Às que, poucas, liam e divulgavam folhetos clandestinos ou sintonizavam altas horas da madrugada as vozes que vinham de longe e que falavam de resistência em tempo de solidão.
Às que, muitas, carinhosamente tiravam do fumeiro (e da barriga) as chouriças e os salpicões que iriam levar até junto dos seus filhos, no outro lado do mundo, um pouco do amor de mãe, das saudades da terra, dos sabores da comida e da alegria da festa.
E sobretudo às, muitas, e em geral adolescentes e jovens solteiras, que se correspondiam com os soldados mobilizados para a guerra colonial, na qualidade de madrinhas de guerra.

A maioria dos soldados correspondia-se, em média, com uma meia dúzia de madrinhas, para além dos seus familiares e amigos. Em treze anos de guerra, cerca de um milhão de soldados terá escrito mais de 500 milhões de cartas e aerogramas. E recebido outros tantos. Como este que aqui se reproduz.
______________

Guiné, 24 de Dezembro de 1969

Exma menina e saudosa madrinha:

Em primeiro de tudo, a sua saúde que eu por cá de momento fico bem, graças a Deus.

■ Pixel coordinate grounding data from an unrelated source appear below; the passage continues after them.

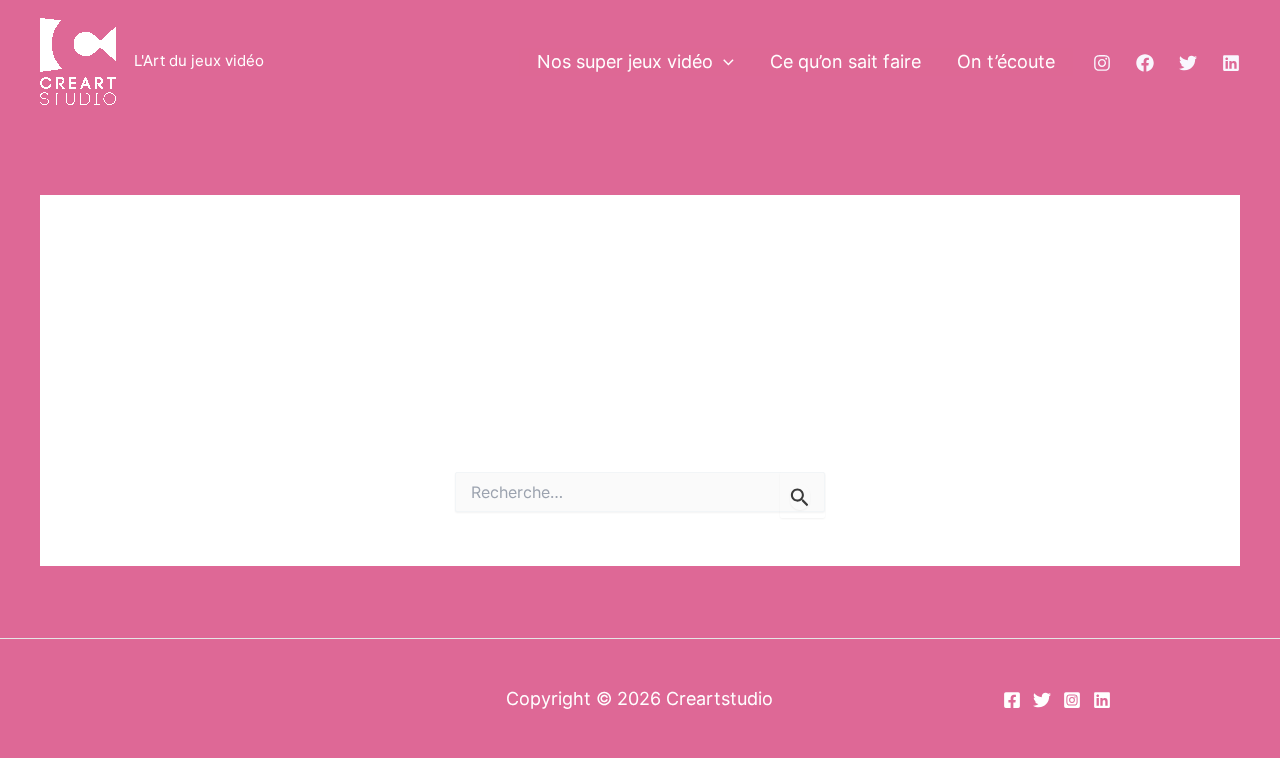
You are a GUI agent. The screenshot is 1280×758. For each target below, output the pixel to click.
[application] (723, 62)
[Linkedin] (1231, 63)
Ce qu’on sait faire (845, 61)
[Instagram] (1102, 63)
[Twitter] (1188, 63)
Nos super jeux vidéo (625, 61)
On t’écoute (1006, 61)
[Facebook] (1145, 63)
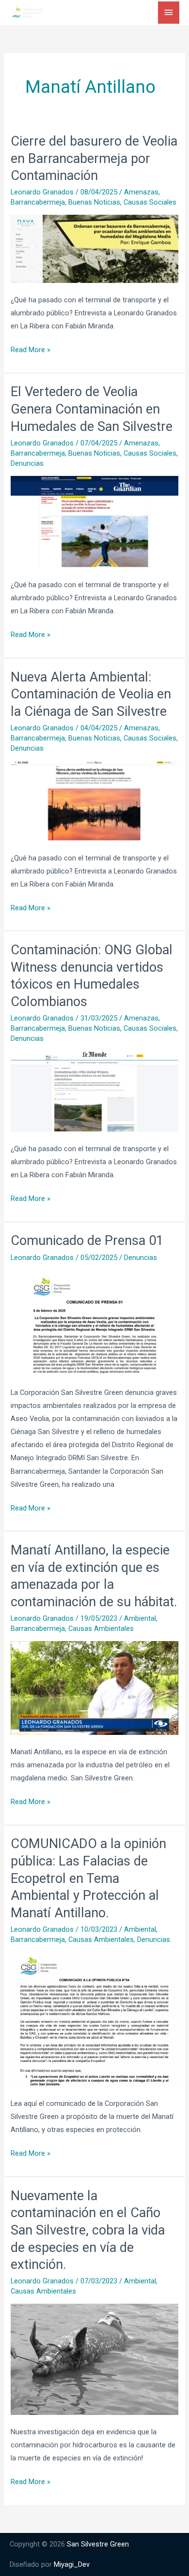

Estava um dia em que meditava e lamentava a triste sorte que Deus me deu até que toquei na necessidade de arranjar uma menina que fosse competente e digna de desempenhar tão honroso e delicado cargo de madrinha de guerra. Peço-lhe desculpa pelo atrevimento que tive em lhe dedicar estas simples letras. Mas valeu a pena e é com muita alegria que recebo o seu aero (1).

Vejo que também está triste por mor (2) da mobilização do seu mano mais novo para o Ultramar. Não sei como consolá-la, mas olhe: não desanime, tenha coragem e fé em Deus. Eu sei que custa muito, mas é o destino e, se é que ele existe, a ele ninguém foge. Nós, homens, temos esta difícil e nobre missão a cumprir.

Nós, militares, que suportamos o flagelo desta estadia aqui no Ultramar, não temos outro auxílio, quer material quer espiritual, que não seja o que nos dão os nossos amigos e entes queridos. E sobretudo as nossas saudosas madrinhas de guerra.

Sendo assim para nós o correio é a coisa mais sagrada que há no mundo. Porque nos traz notícias da nossa querida terra e nos faz esquecer, ainda que por pouco tempo, a situação de guerra em que vivemos e os dias que custam tanto a passar.

As notícias aqui são sempre tristes, nestas terras de Cristo, habitadas por povos conhecidos e desconhecidos. Não lhe posso adiantar pormenores, mas como deve imaginar uma pessoa anda triste e desanimanada sempre que há uma baixa de um camarada.

Lá na metrópole há gente que pensa que isto é bonito. Que a África é bonita. Eu digo-lhe que isto é bonito mas é para os bichos. São matas e bolanhas (3) que metem medo, cobertas de capim alto, e onde se escondem esses turras (4) que nos querem acabar com a vida. E mais triste ainda quando se aproxima o dia e a hora em que era pressuposto estarmos todos em família, juntos à mesa na noite da Consoada. Vai ser a primeira noite de Natal que aqui passo. Com a canhota (5) numa mão e uma garrafa de Vat 69 (6) na outra.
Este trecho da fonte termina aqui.